Virginia is by far the national leader in the use of these apps. So far, more than 500,000 people have downloaded the state's app. Stover says despite some of the initial confusion about the push notifications, the rollout is going well. And he says the app can reach people whom traditional contract tracers would never track down.

For example, Stover says, if he had gone to the local hardware store and "stood in line for 15 minutes because it was just taking awhile and I ended up being positive, I have no idea who that person was in front of me in line. At least through an exposure notification app, that person might get an exposure notification."

But very few people are getting those notifications.

Since Google and Apple launched their platform in late May, the U.S. has recorded more than 4.5 million additional cases of COVID-19. These smartphone systems have sent out alerts on only a few hundred of them across the 11 states that are using them. Eight of the states are using the Google/Apple Bluetooth platform. Three others have released apps that use GPS tracking similar to the system used in China. Beijing has used cellphone tracking to lock down anyone who might have been exposed and to cut off transmission of the disease.

But there have been greater privacy concerns about the GPS-based apps and far fewer downloads. The Google/Apple system is only available to government health departments. Each state must choose to opt in and then build or buy its own app.

"That really comes back to how public health operates in the U.S.," says Vivian Singletary, director of the Public Health Informatics Institute in Atlanta, which has hosted several forums for public health officials on this technology. The U.S. doesn't have a national health care system. And health, like education, is dealt with primarily at the local rather than the federal level.

"We do not have national public health law, per se, that governs everybody across every state," Singletary says.

So, short of the Centers for Disease Control and Prevention issuing an app, each state has had to build its own. For many state health officials, already overwhelmed by the pandemic, this hasn't been a priority.

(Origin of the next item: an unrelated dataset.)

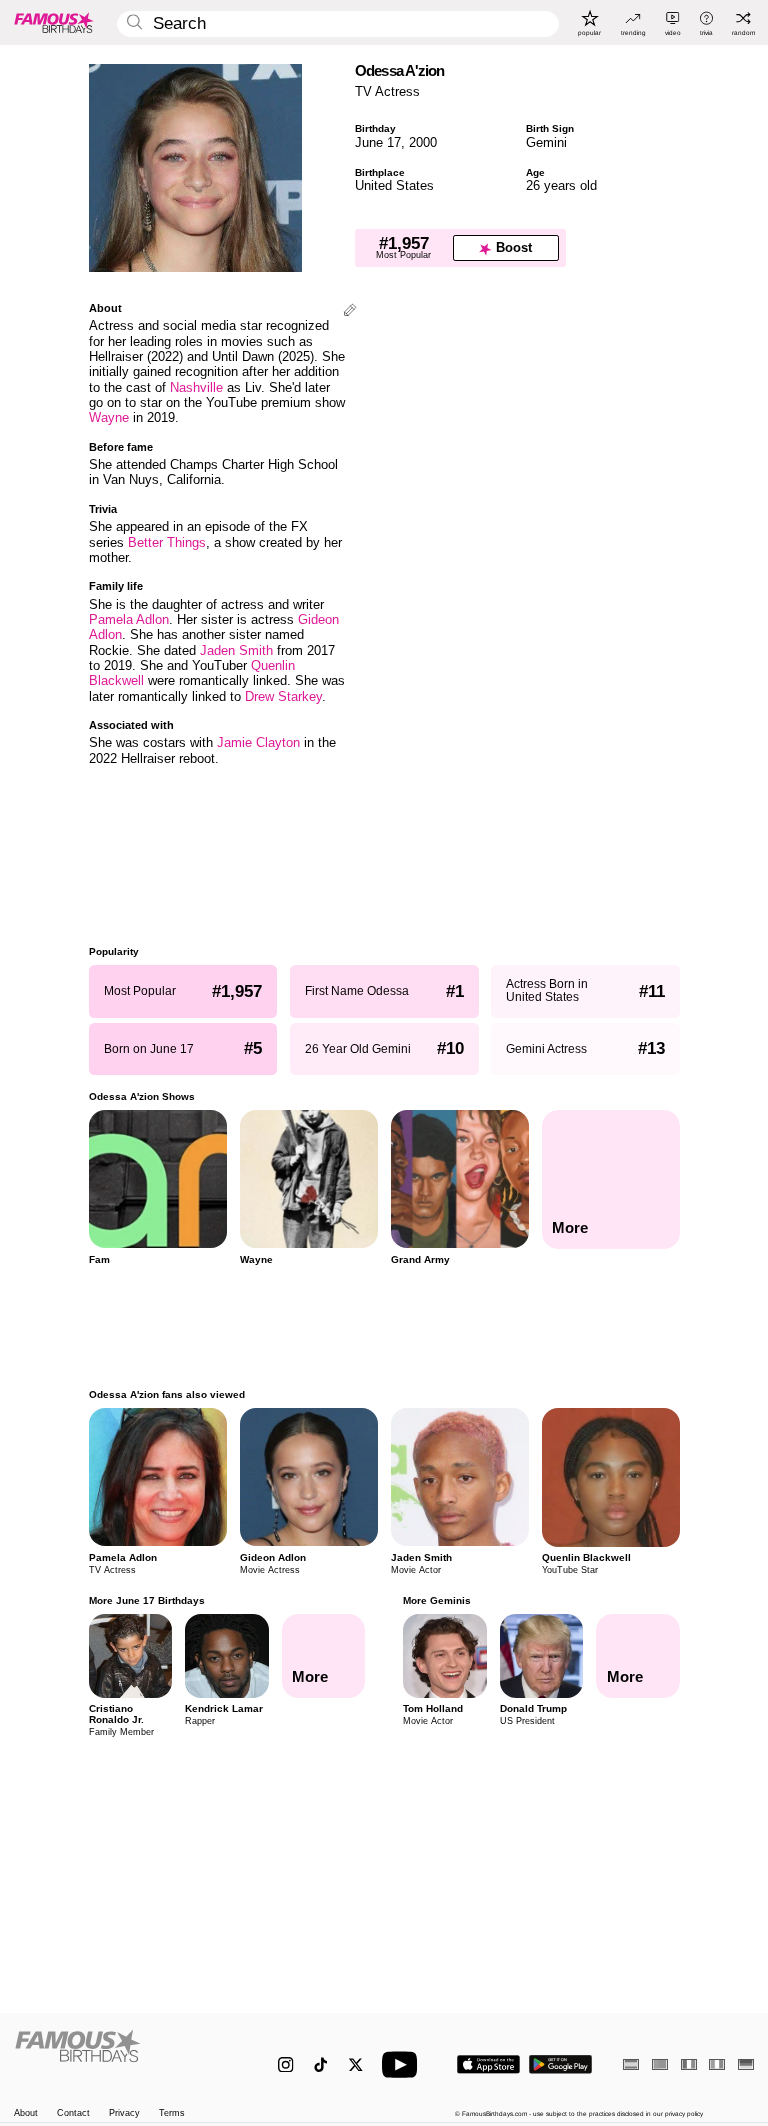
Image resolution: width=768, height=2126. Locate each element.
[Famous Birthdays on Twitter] (355, 2064)
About (26, 2113)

And there have been other impediments. All the state-issued apps require relatively new smartphones. That could make them less effective among older residents who are most at risk from the disease, Tennessee health officials say.

Other critics say the alerts provide so little information that they're not worth the trouble. The alerts don't tell the user exactly when, where or to whom they were exposed. They don't even disclose exactly when a person tested positive. It may have been 13 days ago, and you may have been wearing a mask at the time. While these apps could provide more details on the exact time, location and duration of the exposure, they don't.

"I think I expected more [from the app], honestly," says Mohamed, the college student who was initially excited about COVIDWISE. She says the app only does the bare minimum. "I expected it to actually notify me when it happened, not a week later."

And the state-issued apps still don't work across state lines. A nationwide database is being developed to tie them together, but currently if you're visiting a neighboring state, the system doesn't function. And even though Apple and Google have put a priority on privacy protection, many people still say they don't trust the technology.

Consumers and even information technology professionals still have high levels of concerns about these apps collecting personally identifiable information on their users, according to a recent poll by IT security firm SecureAge.

Still, more states are planning to launch apps in the coming weeks. Pennsylvania is the latest to roll one out. Maryland is expected to release one soon. As more people start using the apps, public health officials say they'll become more effective and eventually could become a tool to help with contact tracing but won't replace it.